第三章

やった、海外からLEGOが届いた!・・・しかし!?

あの第二章から四カ月の月日を経て「しかし!?」の謎が今明かされる!
1999年6月30日 梅雨どき...


■1999年2月1日  荷物が届く?

郵便局からTEL....

「小包が届いているんですが、今からお伺いしていいですか?」

小包? なんだろう? 注文したLEGOだろうか?
いやいや、こんなに早く着くはずが無い....。
と、思いが巡る中 OKの返事をした。
しばらくして...、

 

ピンポ〜ン

 

ドアをあけるとそこにはなにやらデカい箱が...。

「お?」

「おおお!? キンダーからだ!!」

そう、それは心待ちにしていたキンダーからの贈り物(自分で買ったのだが)ではないか!!

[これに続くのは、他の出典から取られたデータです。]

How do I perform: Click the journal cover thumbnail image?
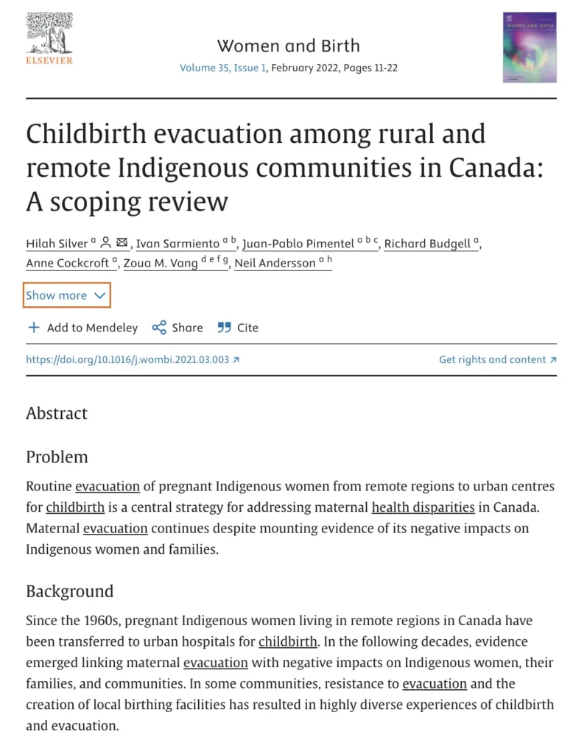[529, 47]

ドイツから発送後8日しかたっていない。2週間ぐらいはかかるだろうと思っていた矢先なので嬉しさ倍増だ。

しかし、慌ててはいけない。国際便は中の箱とかが破損している場合があるので、受け取ったその場でチェックしないといけない。

つまり配達員にも一緒に確認してもらうわけだ。これをしないと後で大変なことになる場合がある(らしい)。

で、配達員の人には「これは国際便なので一応中身を確かめさせて下さい」と言い、その場でオープン!

おお! LEGOの箱がつまっているじゃないか。うーん、良い眺めだ。と思っているのもつかの間...。

 

 

 

あれ...?

 

 

 

なんかLEGOが入っている段ボールの箱の横に穴が....。LEGOの箱を段ボールから恐る恐る出してみると...。

 

ショック!!!

 

なんとテクニック8414の箱が無惨にもつぶれているではないか! しかも中身が出るほどに。
もう一つは.....?

 

おまえもかぁ〜! 

 

.....................。

 

でも、そんなに落ち込んではいられない。
配達の人にも確認してもらい、聞いたところ「私では解らないので、配送係の方へ電話してください」と連絡先が書いてあるメモをくれた。

取りあえず荷物は置いておくので判子をください、とのこと。
こんな破損した荷物を受け取って判子を押してしまって保険とか効かなかったりしないのか?
と、不安にもなったが、配送係へは私からも連絡入れときますと言ってたので大丈夫だろうと判を押した。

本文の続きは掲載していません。